Date Published: October 10, 2018
Publisher: Public Library of Science
Author(s): Norman Philipp, Heiko Weichert, Utkarsh Bohra, Winfriede Weschke, Albert Wilhelm Schulthess, Hans Weber, Aimin Zhang.
Two winter wheat (Triticum aestivum L.) populations, i.e. 180 genetic resources and 210 elite varieties, were compared in a field trial to analyse how grain number and grain yield distribution along the spike changed during the breeding process and how this associates to yield-related traits. Elites showed in average 38% more yield compared to resources. This breeding improvement mainly derived from an increase in grains and yield per spike in addition to grains and yield per spikelet. These increments corresponded to 19, 23, 21 and 25%, respectively. Not much gain in thousand grain weight (4%) was observed in elites as compared to resources. The number of spikelets per spike was not, or even negatively, correlated with most traits, except of grains per spike, which suggests that this trait was not favoured during breeding. The grain number and grain yield distributions along the spike (GDAS and GYDAS) were measured and compared by using a novel mathematical tool. GDAS and GYDAS measure the deviation of a spike of interest from the architecture of a model spike with even grain and yield distribution along all spikelets, respectively. Both traits were positively correlated. Elites showed in average only a 1% improvement in GDAS and GYDAS values compared to resources. This comparison revealed that breeding increased grain number and yield uniformly along the spike without changing relative yield input of individual spikelets, thereby, maintaining the general spike architecture.
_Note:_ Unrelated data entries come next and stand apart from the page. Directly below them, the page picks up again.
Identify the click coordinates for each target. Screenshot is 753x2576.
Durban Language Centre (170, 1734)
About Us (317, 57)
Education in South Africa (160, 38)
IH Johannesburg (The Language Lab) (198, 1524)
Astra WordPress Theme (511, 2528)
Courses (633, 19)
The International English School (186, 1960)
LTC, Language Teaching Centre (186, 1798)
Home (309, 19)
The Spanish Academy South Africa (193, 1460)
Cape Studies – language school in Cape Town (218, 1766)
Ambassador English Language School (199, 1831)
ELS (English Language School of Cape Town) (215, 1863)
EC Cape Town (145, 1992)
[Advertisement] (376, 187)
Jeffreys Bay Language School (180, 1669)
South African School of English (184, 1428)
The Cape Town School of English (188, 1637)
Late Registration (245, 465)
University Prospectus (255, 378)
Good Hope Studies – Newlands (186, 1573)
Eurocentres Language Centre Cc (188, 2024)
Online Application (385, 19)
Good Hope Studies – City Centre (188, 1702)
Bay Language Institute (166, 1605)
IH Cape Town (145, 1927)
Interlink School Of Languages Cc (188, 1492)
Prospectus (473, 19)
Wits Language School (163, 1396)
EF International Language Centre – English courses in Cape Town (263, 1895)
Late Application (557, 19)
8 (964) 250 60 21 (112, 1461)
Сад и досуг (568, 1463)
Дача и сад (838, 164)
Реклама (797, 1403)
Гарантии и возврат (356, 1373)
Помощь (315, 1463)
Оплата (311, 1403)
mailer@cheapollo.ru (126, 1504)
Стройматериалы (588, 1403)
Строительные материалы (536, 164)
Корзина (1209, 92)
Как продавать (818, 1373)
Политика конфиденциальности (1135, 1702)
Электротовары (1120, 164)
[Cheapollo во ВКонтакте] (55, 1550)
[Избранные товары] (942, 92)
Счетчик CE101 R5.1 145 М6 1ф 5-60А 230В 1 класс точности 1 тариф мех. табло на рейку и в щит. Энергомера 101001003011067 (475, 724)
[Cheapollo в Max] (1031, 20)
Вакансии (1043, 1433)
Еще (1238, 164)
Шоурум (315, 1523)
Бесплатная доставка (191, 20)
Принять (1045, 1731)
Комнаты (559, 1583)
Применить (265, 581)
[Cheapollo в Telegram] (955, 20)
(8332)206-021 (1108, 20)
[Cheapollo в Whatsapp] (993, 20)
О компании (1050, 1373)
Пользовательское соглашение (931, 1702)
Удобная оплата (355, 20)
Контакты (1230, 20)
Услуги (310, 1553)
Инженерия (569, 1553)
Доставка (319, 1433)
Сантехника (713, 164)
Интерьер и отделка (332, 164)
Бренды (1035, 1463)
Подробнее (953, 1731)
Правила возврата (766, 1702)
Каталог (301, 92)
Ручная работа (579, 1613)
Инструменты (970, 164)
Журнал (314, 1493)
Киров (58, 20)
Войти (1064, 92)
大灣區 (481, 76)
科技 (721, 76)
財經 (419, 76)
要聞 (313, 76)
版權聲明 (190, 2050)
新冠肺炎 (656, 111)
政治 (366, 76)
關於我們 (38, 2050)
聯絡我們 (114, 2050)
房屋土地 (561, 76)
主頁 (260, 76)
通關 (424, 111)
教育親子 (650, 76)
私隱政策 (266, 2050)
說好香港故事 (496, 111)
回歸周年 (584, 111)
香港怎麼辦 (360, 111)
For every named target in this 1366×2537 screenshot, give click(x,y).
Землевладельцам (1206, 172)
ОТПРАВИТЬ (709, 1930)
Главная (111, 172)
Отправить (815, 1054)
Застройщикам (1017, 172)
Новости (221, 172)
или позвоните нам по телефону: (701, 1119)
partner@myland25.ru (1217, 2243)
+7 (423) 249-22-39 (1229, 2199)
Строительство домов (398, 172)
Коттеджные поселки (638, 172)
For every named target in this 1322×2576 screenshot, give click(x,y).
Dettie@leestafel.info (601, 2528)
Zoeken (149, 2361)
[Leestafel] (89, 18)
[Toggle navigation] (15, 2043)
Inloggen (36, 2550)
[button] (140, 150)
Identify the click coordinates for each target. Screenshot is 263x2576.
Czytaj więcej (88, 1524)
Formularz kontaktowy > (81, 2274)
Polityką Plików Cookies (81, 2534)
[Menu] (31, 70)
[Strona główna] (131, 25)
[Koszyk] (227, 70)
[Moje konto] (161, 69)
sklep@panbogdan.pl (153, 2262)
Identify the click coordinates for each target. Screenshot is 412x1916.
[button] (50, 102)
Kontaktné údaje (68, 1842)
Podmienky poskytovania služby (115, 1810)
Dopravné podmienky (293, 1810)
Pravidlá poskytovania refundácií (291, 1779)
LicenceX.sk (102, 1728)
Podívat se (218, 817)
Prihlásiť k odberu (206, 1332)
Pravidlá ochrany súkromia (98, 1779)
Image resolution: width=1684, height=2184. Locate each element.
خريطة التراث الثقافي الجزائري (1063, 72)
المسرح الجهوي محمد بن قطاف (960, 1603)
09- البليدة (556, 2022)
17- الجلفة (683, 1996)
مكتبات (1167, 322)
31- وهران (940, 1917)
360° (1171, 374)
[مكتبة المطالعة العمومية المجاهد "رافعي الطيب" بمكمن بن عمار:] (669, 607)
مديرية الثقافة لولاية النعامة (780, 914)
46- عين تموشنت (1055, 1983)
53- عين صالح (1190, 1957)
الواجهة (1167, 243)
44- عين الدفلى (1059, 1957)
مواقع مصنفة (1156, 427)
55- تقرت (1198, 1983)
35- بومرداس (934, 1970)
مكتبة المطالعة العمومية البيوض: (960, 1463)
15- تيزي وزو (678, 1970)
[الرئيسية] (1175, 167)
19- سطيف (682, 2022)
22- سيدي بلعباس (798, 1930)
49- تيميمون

Wheat (Triticum spp.) accounts for 30% of global grain production and for 45% of cereal nutrition, thus representing a major food crop species . In recent years the actual rate of wheat production increased by only 0.5% per year, which is much less than the required 1.4% that would be necessary to cope with a still growing human population [2, 3]. Therefore, improved wheat production must be achieved by further increasing the grain yield per area. However, the current increase of wheat yield decelerates and the harvest index approaches a theoretical limit. Moreover, the available genetic pool seems to be widely exhausted and modern breeding has further led to reduced genetic variability . In this respect, exploiting wheat genetic resources could be promising to overcome this drawback .
Comparing yield-related traits between genetic resources and elite varieties can help to assess and understand breeding progress and selection. In this study, we focused on the development, description and validation of two new agronomic traits, GDAS and GYDAS, based on two populations of 180 genetic resources and 210 elite varieties of winter wheat. With the data collected in this context, we were further able to draw conclusions in which extent grain number and grain yield distributions along the spike were changed during the breeding process and how this is associated to other yield-related traits. Please consider that all found associations are limited to one environment and may modulate in other environments. Therefore, we were carefully with their interpretation and relied on supporting literature.
Breeding essentially increased grain numbers per area in the elites by enhancing grains per spike and spikelets without much gain in TGW. More spikelets per spike were obviously not preferably selected because it may increase grains per spike but not yield and with potential compensations in TGW and/or grains per spikelet. While sink limitation was alleviated by allocating more assimilates to spikes, the uneven yield contribution of the individual spikelets remained stable. Limited success to improve spike architecture suggests that either this trait was not targeted by breeding or its maintenance reflects characteristic features of spike physiology and development, which are not easy to alter with concomitant gain in yield. Manipulating the uneven grain number or grain yield distribution of spikelets along the spike could generate yield benefits possibly by addressing assimilate loading, unloading within the vascular system and short distance transport within spike, rachis and spikelets. These features control and constrain transport capacities and competition between spikelets and grains.